A 1 TB disk full backup could be 600-700 Gigs of data (compressed) The Internet connection bandwidth is committed at 2 different numbers - 1 for pulling, and the other for pushing files. So Time Warner for instance will sell you a 5/50 MBit line for a couple 100 dollars a month. What that translates into is pushing speed of a backup to a cloud location is completely dependent on YOUR paid push speed. (in this case 5 MegaBit).
A Byte of data consists of 8 Bits, so that means a transfer rate of 5/8 MegaByte per second max, or (x60) will give you a copy speed of 37.5 Megabytes per minute, or (x60 minutes per hour) = 225 Megabytes per hour.
1 Gigabyte of data = 1,000 Mega Bytes which will give you a copy speed of 1000/225 = 4.44 hours for 1 Gigabyte, or for a 600 Gig backup that translates to (4.44 hrs/gig x 600 Gigs = 2,664 hours to backup to a cloud storage (2,664 /24 hours = 111 days) = so not very practical.
That means you need to purchase a much, much larger push connection. Using the desire to complete that push in 1 day, you need 5 megabit x 111 (days to push using 5 megabit/sec) , or a bandwidth of 555 megabit second to accomplish this. (555 megabit /8 bits per byte is 69.375 MEGABYTES a second) Way beyond what time warner would sell you, and a company that does sell that (Like Level 3) would cost $15,000.00-25,000.00 per month. Clearly outside almost everybody's budget
One could say Google network will provide a new very high speed, cheap connection to the internet connections like to Lan speeds, but they are certainly not everywhere yet.
then they argue that for a full backup, while incremental are much smaller. True, but most companies like to do a full back once a week, and 6 incremental, then a new full backup for restoring efficiencies...

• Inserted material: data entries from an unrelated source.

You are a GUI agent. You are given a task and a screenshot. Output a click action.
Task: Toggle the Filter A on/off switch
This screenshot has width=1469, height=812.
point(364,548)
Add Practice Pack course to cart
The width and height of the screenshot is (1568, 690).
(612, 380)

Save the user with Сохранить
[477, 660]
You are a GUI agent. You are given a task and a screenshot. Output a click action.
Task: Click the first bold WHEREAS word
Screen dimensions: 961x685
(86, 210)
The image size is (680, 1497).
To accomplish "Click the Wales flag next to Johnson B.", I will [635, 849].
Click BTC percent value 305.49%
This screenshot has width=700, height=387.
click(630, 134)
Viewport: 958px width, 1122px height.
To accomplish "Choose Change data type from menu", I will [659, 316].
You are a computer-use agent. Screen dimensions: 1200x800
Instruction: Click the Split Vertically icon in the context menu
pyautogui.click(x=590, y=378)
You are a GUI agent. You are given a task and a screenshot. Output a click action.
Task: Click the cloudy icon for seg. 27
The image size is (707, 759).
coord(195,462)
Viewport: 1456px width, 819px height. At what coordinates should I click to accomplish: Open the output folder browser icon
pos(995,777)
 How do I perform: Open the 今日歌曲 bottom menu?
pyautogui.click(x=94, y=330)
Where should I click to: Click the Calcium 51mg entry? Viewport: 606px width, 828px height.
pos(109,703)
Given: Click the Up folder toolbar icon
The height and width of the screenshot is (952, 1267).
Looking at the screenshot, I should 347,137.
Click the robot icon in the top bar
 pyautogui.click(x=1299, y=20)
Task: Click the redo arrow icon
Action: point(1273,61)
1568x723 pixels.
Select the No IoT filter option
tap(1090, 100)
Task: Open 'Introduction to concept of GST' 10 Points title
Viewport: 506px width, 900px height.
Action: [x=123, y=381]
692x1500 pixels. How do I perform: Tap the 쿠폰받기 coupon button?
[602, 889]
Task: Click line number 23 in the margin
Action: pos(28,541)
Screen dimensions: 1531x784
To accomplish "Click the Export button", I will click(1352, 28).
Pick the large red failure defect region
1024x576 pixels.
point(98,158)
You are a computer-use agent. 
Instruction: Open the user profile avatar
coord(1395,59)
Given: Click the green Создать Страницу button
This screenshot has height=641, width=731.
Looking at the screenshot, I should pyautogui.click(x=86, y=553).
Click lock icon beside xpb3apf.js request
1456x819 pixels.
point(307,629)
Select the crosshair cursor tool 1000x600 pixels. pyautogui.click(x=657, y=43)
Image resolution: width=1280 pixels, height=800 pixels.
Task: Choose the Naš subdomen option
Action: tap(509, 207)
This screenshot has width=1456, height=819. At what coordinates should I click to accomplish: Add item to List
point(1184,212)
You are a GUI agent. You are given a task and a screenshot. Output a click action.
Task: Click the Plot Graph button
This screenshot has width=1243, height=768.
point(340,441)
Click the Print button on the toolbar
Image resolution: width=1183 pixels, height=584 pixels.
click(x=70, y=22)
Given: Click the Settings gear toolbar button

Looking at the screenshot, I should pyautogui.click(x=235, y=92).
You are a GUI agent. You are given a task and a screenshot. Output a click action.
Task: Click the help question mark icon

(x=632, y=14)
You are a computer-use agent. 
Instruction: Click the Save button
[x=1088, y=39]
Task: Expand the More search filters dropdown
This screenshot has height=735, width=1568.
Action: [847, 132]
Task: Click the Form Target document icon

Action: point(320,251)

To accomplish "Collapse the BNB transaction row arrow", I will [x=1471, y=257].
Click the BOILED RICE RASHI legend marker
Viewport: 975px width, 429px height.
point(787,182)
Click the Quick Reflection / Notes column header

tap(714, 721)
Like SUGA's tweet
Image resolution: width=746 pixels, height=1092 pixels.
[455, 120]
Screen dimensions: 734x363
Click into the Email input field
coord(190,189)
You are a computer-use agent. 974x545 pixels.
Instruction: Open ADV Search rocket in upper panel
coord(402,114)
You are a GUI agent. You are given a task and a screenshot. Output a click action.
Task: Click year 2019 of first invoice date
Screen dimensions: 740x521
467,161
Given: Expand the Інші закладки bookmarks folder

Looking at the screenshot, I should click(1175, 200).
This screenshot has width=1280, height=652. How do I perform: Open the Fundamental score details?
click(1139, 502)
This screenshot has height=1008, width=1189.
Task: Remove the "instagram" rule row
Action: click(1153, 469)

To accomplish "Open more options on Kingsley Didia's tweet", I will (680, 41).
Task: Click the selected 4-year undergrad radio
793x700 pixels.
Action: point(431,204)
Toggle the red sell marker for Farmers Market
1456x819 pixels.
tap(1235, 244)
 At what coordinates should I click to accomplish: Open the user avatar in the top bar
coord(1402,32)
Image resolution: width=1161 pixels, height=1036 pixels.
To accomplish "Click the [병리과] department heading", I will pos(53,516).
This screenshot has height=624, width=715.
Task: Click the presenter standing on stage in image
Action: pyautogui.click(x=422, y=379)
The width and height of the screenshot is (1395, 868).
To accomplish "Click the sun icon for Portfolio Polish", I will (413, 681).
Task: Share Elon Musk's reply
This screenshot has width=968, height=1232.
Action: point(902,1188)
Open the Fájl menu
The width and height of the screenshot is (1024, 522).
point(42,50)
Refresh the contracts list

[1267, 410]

Then God forbid you have to do a restore....
 
For $10.50 a month to Microsoft, you get Microsoft office and 1 TB of cloud storage. This is really tempting. Trying out on a friends account right now.
 
TERMINOLOGY
Make sure you know the difference between MB and Mb. There is a big difference.
http://www.ronstauffer.com/blog/your-internet-speed-megabits-vs-megabytes/

Note: Most internet speeds are in Mb not MB

TRANSFER CALCULATION
Here are two good calculator showing transfer speeds and times. Your actual speed will vary based on overhead but they are pretty close.
http://www.calctool.org/CALC/prof/computing/transfer_time
or this one
http://techinternets.com/copy_calc?do

Transferring your 600 GB (GigaByte) file over a 5Mb (Megabit) connection appears to takes:
300 hours with 10% overhead
273 hours with 0% overhead

INTERNET CONNECTION COST
Higher Internet Speed doesn't have to cost $10,000+ per month. You should look at Fiber connections from your local phone/ISP companies. Don't just look at a single provider. There are companies out there which will help you find the best deal in your area. You just have to know who to talk to.